Given problem: Repeat the text of every item below word for word, leaving out the pictures.

________________

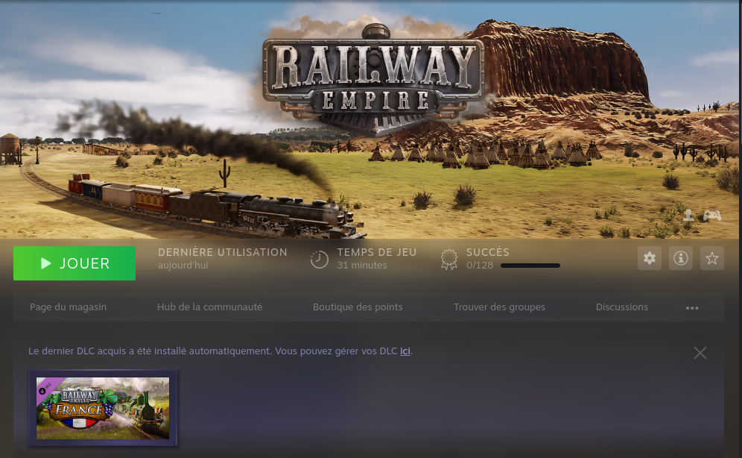Screen dimensions: 742x458
Task: Click the playtime clock icon
Action: [319, 259]
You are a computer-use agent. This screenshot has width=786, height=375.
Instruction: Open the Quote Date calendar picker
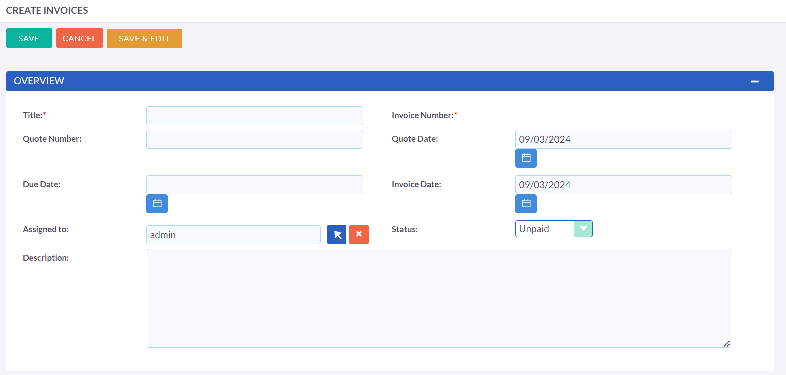coord(526,158)
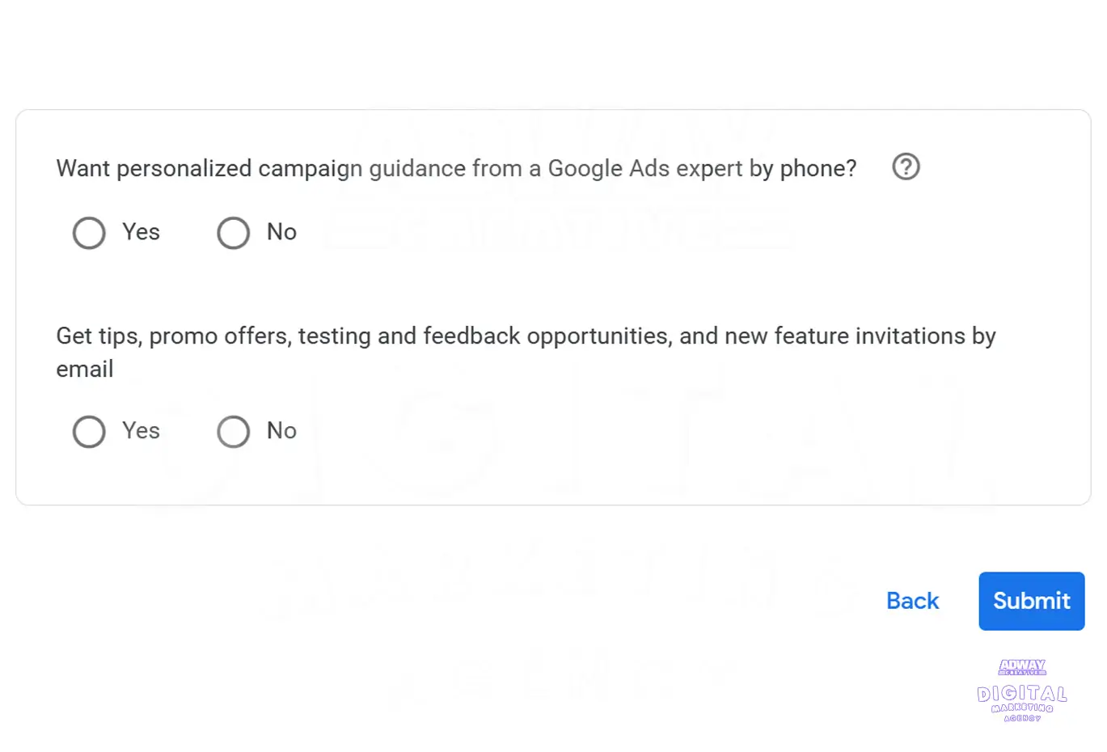Select "No" for phone campaign guidance
The height and width of the screenshot is (752, 1107).
click(x=233, y=233)
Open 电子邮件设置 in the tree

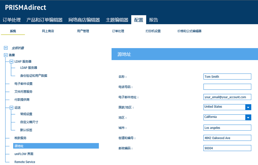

________________

Exercise output:
Screen dimensions: 742x458
Task: Click the playtime clock icon
Action: [319, 259]
You are a computer-use agent. This screenshot has width=786, height=375.
Instruction: Open the Quote Date calendar picker
coord(526,158)
Select "No" for phone campaign guidance
The height and width of the screenshot is (752, 1107).
click(x=233, y=233)
Open 电子邮件设置 in the tree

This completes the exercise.